**Work to do**
**A)** Do these statements agree with the passage about Tuol Sleng below? Answer yes or no for each and quote the words of the passage that decide it.
(i) The Khmer Rouge photographed every person who entered the room.
(ii) The photographs are displayed in the same room that the photograph shows.
(iii) A sign on the wall invites visitors to write on the images.
**B)** Translate this sentence from the passage about Tuol Sleng below into Spanish: "After three months of wandering and snapping away I suddenly never wanted to take a photograph ever again."
**C)** Carry on the passage about Tuol Sleng below, picking up after its final sentence.

**Text block**
────────
It is a photograph of room in Tuol Sleng – camp S21 – part of a system that butchered over two million people in a surreal frenzy of bloodlust and paranoia.

Many photographs have been taken in this room. The Khmer Rouge took photographs of every one of the twenty thousand children, women and men that entered here. Then they killed them and took more photographs. 35 years later this is an empty room and the photographs are displayed in endless monochrome rows on large mahogany framed boards in an identical room next door. A sign on the wall politely asks visitors not to write on any of the images.

Being in a room with those photographed faces was one of those moments when time stops and the world spins dizzyingly around you. After three months of wandering and snapping away I suddenly never wanted to take a photograph ever again.

The scale and viscousness of the things people did during the time of the Khmer Rouge is beyond my comprehension – it’s like hearing about the near infinite size of the universe – you know it is a fact and the information fills you with awe but beyond that it’s just a blank darkness and the mind switches off.
────────
**Given entries**
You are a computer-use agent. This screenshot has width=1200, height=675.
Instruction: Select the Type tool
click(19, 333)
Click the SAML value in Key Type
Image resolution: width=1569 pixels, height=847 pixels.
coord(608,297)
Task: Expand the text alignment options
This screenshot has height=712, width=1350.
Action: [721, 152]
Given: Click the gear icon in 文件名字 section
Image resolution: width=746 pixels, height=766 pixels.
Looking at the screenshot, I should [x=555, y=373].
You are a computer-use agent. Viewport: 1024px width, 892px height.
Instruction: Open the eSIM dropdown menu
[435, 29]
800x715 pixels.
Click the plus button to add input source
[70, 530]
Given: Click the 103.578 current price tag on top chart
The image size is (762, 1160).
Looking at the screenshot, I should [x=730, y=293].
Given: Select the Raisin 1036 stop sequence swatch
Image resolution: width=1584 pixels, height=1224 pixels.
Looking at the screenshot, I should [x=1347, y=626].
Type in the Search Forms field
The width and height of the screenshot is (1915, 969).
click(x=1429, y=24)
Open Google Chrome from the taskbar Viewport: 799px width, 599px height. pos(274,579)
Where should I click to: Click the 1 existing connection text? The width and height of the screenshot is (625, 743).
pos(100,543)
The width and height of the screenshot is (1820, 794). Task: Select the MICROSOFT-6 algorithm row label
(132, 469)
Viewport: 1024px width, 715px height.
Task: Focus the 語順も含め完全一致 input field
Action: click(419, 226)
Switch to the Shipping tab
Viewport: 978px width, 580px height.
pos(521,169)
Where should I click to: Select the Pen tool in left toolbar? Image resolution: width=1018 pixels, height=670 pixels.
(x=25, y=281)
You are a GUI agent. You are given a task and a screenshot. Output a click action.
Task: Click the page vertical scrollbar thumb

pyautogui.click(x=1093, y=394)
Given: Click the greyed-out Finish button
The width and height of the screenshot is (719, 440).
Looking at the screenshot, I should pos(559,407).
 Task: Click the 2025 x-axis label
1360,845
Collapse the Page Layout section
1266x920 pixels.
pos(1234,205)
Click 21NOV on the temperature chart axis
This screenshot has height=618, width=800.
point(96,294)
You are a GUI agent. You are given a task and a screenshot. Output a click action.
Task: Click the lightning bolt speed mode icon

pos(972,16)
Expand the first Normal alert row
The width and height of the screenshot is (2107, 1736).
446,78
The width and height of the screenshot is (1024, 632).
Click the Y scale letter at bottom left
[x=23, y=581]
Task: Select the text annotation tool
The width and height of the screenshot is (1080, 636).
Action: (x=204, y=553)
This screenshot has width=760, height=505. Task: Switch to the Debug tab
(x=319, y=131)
────────
**Answers for the tasks**
**A)**
(i) Yes: "The Khmer Rouge took photographs of every one of the twenty thousand children, women and men that entered here."
(ii) No: "the photographs are displayed in endless monochrome rows on large mahogany framed boards in an identical room next door."
(iii) No: "A sign on the wall politely asks visitors not to write on any of the images."

**B)** Después de tres meses de deambular y sacar fotos sin parar, de repente no quise volver a tomar una fotografía nunca más.

**C)**
The photographs of the people who were killed simultaneously put a very human face to the facts and, at the same time, makes it all even more remote and alien.

Like serried ranks of 70s photo booth selfies that look out knowingly into infinity and the edge of the universe. Mothers holding babies, teens in caps at rakish angles, frail old men with cloudy eyes, upright men and heart faced women – each the same but different.

There is something so perverse about taking photos of your victims that it really made me reel. In The sea of smartphone photos and the countless faces of strangers we see in our social media streams this was like a cold hard iceberg reminding me that photography is documentation and documentation dehumanises – and the greatest weapon evil has is to make us forget that people are real.

And then we moved on. The next day I was shooting photos of Buddhas and sunsets and the faces slowly fell away.

But something keeps coming back in fragments, something about the power of images and how an empty room can be many things depending on the lens you view it through.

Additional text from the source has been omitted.